The following letter was sent from George Ingebo to Ben Wright
I had a chance to read the statements by Matthew Schulz in the SIG newsletter (RMT 1:2, p. 10-11) describing what he called one-step (concurrent) item banking, also known as concurrent equating, and I'm a little worried. I need your thinking, as a scientist, to help me with an important operating principle to rely on in proceeding with research on Rasch technology. Your opinion has been valuable on two other similar situations in the past.
It seems to me, although I'm no physicist, that the situation we face in achievement test data is similar to that described by Heisenberg's Uncertainty Principle with each single data point existing as such only after it is observed.

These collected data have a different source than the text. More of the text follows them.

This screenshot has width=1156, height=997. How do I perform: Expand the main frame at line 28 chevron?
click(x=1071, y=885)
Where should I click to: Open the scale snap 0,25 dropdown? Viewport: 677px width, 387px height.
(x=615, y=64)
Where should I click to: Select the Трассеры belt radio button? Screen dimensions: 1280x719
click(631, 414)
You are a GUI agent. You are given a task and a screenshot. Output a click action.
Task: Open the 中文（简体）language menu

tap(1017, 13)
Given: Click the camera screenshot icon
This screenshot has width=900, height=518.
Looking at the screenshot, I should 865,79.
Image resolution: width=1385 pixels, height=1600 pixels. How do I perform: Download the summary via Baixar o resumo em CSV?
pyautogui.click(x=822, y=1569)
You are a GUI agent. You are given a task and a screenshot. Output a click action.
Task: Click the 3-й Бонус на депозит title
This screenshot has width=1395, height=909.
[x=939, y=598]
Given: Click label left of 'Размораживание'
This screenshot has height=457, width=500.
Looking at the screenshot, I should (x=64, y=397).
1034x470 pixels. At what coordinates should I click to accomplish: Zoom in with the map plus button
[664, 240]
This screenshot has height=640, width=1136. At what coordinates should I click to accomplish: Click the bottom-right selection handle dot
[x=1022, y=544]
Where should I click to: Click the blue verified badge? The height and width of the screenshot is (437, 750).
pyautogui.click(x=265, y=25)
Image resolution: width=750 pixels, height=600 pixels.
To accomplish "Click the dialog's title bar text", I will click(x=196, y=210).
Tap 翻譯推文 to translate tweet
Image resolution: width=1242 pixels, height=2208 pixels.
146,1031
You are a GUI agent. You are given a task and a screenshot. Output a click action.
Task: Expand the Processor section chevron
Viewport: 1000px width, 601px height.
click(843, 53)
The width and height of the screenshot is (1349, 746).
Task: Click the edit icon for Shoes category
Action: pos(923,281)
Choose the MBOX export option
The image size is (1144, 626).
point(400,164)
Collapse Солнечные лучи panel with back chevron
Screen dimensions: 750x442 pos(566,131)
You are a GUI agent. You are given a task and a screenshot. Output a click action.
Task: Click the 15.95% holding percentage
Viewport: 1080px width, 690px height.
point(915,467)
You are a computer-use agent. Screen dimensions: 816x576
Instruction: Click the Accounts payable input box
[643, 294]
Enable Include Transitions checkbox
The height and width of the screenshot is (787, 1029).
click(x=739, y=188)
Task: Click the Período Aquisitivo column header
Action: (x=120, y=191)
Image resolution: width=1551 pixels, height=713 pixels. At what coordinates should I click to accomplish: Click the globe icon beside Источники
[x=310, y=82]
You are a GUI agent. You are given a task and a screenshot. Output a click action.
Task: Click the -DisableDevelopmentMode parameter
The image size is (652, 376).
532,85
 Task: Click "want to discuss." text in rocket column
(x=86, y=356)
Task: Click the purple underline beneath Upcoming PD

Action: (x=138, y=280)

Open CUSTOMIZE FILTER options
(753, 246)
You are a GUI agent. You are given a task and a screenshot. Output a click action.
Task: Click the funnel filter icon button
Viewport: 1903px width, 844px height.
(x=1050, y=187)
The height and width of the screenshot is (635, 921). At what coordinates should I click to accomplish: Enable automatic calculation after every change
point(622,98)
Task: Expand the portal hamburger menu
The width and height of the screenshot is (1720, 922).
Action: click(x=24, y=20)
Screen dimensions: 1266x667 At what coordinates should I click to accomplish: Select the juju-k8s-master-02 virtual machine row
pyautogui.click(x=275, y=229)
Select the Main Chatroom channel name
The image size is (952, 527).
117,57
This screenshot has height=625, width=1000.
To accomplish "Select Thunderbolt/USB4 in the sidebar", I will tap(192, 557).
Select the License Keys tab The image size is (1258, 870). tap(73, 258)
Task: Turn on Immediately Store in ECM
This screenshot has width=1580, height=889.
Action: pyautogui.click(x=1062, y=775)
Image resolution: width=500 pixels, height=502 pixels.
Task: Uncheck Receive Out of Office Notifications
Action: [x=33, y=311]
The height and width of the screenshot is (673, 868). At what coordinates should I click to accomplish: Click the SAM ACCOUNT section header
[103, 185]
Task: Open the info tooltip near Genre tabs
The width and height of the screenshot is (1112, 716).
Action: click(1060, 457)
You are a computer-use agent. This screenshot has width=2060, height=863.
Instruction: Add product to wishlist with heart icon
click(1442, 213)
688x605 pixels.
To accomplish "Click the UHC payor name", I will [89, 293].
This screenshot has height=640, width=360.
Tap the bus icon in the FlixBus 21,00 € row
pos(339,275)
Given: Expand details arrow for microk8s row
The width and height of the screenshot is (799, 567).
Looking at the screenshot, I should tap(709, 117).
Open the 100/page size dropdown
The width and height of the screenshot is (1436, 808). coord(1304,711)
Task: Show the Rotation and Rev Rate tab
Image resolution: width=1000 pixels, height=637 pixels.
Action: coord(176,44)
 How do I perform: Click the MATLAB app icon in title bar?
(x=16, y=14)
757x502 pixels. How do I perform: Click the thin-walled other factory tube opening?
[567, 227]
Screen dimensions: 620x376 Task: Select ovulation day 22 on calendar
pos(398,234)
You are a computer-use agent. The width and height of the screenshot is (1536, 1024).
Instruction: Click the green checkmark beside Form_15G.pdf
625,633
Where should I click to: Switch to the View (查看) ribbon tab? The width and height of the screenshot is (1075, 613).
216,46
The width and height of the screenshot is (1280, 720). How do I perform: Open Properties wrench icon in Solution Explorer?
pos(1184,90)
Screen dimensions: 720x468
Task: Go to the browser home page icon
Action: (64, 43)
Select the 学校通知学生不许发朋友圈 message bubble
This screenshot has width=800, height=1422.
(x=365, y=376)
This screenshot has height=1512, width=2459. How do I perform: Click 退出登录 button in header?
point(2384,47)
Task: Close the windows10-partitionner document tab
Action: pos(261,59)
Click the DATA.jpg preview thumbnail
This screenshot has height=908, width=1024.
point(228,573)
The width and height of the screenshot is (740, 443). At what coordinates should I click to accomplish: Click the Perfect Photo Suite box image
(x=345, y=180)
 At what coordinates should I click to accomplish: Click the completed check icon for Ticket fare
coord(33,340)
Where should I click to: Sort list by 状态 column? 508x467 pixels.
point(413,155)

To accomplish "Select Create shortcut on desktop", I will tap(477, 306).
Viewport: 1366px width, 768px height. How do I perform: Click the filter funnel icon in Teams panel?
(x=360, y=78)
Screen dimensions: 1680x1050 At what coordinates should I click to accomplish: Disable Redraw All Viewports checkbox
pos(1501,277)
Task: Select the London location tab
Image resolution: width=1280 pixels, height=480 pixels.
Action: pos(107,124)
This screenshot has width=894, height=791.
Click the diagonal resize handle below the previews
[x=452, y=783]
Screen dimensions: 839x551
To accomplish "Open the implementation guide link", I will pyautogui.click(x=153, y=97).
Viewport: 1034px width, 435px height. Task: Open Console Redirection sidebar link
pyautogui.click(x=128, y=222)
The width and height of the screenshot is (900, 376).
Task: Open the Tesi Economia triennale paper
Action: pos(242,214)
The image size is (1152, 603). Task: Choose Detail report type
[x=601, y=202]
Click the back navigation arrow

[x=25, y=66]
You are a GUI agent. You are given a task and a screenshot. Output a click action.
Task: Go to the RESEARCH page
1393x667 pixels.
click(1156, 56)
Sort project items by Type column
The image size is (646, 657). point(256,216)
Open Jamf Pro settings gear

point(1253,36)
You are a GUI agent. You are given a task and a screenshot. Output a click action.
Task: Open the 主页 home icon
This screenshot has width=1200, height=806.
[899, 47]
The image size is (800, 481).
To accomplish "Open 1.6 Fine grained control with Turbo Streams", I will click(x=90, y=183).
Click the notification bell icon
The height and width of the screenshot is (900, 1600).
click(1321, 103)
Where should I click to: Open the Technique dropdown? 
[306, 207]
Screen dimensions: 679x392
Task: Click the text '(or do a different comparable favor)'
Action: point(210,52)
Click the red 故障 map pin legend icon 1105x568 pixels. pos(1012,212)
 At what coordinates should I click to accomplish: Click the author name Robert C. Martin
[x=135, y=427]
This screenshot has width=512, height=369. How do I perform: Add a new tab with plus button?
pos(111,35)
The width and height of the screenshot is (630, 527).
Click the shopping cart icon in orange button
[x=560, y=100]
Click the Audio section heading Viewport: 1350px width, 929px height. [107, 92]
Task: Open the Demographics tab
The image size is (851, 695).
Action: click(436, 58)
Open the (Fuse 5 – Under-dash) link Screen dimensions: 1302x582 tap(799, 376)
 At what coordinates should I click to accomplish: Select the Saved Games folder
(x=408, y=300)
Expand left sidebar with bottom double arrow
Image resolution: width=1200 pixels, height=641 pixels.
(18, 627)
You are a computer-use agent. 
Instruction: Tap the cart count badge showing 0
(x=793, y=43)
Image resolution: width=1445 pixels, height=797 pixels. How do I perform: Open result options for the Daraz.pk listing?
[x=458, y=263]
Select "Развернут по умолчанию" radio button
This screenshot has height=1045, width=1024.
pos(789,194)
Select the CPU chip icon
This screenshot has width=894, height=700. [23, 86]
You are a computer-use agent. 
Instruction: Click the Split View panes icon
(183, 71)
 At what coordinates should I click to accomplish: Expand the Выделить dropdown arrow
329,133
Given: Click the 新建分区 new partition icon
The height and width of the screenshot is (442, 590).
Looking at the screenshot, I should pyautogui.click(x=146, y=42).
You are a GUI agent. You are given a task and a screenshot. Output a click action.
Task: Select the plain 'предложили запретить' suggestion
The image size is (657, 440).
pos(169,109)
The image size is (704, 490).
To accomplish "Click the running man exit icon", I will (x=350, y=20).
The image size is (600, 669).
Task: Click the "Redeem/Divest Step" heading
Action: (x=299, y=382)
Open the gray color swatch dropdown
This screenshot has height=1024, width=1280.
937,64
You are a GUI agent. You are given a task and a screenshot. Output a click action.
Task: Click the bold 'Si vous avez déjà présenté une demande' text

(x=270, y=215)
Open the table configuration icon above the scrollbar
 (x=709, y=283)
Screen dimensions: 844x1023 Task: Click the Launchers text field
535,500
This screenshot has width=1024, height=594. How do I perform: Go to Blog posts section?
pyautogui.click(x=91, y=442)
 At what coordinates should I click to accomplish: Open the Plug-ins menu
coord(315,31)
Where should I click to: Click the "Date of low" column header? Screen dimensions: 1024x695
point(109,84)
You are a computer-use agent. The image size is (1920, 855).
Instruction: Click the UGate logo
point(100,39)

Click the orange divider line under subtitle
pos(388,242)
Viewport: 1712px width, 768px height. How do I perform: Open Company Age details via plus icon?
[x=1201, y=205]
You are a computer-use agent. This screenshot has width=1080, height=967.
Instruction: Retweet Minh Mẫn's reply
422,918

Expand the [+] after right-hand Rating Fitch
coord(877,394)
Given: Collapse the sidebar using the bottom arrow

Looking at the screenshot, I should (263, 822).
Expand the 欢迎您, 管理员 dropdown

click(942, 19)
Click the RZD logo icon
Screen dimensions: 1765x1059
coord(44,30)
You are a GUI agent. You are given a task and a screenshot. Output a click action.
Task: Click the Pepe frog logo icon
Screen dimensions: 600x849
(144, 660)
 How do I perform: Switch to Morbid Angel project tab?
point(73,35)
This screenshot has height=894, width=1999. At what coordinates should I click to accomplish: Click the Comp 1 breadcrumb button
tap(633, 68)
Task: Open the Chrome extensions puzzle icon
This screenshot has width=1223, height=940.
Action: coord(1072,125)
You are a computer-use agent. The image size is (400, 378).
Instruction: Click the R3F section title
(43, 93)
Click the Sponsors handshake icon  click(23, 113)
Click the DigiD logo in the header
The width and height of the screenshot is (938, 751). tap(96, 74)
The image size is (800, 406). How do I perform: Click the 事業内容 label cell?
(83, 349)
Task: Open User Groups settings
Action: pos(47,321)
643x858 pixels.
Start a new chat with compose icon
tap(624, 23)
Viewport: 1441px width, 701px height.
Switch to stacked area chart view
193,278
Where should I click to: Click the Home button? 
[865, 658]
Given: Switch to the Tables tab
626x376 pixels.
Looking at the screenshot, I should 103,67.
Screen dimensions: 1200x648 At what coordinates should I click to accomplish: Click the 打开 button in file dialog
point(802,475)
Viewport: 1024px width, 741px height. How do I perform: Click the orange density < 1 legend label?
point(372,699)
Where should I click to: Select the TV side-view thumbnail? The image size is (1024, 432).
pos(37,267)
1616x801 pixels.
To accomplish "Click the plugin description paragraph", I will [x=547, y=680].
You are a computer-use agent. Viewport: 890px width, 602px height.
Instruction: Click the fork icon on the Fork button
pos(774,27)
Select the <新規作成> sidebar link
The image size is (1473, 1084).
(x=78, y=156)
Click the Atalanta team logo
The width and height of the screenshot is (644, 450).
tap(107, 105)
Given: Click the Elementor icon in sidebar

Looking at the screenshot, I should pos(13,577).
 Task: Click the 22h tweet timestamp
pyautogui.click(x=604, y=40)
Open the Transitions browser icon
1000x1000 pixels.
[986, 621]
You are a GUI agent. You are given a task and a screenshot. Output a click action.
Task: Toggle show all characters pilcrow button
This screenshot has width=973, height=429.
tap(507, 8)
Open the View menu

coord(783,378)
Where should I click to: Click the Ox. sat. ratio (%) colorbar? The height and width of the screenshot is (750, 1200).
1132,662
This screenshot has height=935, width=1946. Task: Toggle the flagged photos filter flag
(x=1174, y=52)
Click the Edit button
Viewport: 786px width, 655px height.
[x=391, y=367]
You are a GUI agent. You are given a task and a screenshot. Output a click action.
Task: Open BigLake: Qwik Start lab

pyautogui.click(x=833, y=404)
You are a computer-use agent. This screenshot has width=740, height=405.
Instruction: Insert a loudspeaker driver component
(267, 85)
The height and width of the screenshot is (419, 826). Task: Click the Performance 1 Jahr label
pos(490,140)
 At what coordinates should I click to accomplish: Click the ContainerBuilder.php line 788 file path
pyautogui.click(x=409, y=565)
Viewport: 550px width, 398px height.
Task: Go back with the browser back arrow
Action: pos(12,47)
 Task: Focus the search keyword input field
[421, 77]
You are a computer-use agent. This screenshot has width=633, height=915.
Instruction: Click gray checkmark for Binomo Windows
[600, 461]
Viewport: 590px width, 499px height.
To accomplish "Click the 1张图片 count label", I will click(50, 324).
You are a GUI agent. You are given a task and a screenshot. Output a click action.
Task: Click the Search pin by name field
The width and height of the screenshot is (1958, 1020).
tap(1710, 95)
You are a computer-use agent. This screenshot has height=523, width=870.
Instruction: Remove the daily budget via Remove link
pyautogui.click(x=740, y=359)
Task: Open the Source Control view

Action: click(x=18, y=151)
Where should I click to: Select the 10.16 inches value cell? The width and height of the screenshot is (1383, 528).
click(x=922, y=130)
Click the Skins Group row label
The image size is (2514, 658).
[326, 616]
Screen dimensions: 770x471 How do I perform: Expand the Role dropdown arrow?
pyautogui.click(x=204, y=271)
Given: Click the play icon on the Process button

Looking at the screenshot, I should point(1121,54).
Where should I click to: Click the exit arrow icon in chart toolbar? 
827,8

Before we get to the process for linking groups, let's go over what happens when we define a scale using one group. We can understand that as a student perceives a test item the information that he recalls because it is associated with the item is a part of the apperceptive mass of the student and is processed in a way learned by the student for an item of that kind. When "readiness", both in associative information and information processing, exists to some extent the observation establishes a bit of data useful for defining a scale and for measuring a student. As long as we stay in the area of basic skills, it seems that the latitude in both knowledge and process is wide for practical item calibrating purposes. But it can be abused.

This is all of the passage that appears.